Your question is how to get the five highest values from your hash. You have this code:
my @keys = sort {
$words{$b} <=> $words{$a}
or
"\L$a" cmp "\L$b"
} keys %words;
Where you have your sorted hash keys. Take the five top keys from there?
my @highest = splice @keys, 0, 5; # also deletes the keys from the array
my @highest = @keys[0..4]; # non-destructive solution
Also some comments on your code:
open( my $filehandle0, '<', $file0 ) || die "Could not open $file0\n";
It is a good idea to include the error message $!
in your die statement to get valuable information for why the open failed.
for (@words) {
s/[\,|\.|\!|\?|\:|\;|\"]//g;
}
Like I said in the comment, you do not need to escape characters or use alternations in a character class bracket.

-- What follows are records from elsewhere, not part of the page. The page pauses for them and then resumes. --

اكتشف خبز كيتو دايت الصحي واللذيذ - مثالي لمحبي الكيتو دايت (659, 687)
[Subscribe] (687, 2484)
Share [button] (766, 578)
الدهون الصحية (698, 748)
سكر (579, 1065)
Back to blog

Use either:
s/[,.!?:;"]//g for @words; #or
tr/,.!?:;"//d for @words;
This next part is a bit odd.
my @stopwords;
while ( my $line = <$filehandle1> ) {
chomp $line;
my @linearray = split( " ", $line );
push( @stopwords, @linearray );
}
for my $w ( my @stopwords ) {
s/\b\Q$w\E\B//ig;
}
You read in the stopwords from a file... and then you delete the stopwords from $_
? Are you even using $_
at this point? Moreover, you are redeclaring the @stopwords
array in the loop header, which will effectively mean your new array will be empty, and your loop will never run. This error is silent, it seems, so you might never notice.
my %words = %words_count;
Here you make a copy of %words_count
, which seems to be redundant, since you never use it again. If you have a big hash, this can decrease performance.
my $key_count = 0;
$key_count = keys %words;
This can be done in one line: my $key_count = keys %words
. More readable, in my opinion.
$value_count = $words{$key} + $value_count;
Can also be abbreviated with the +=
operator: $value_cont += $words{$key}
It is very good that you use strict and warnings.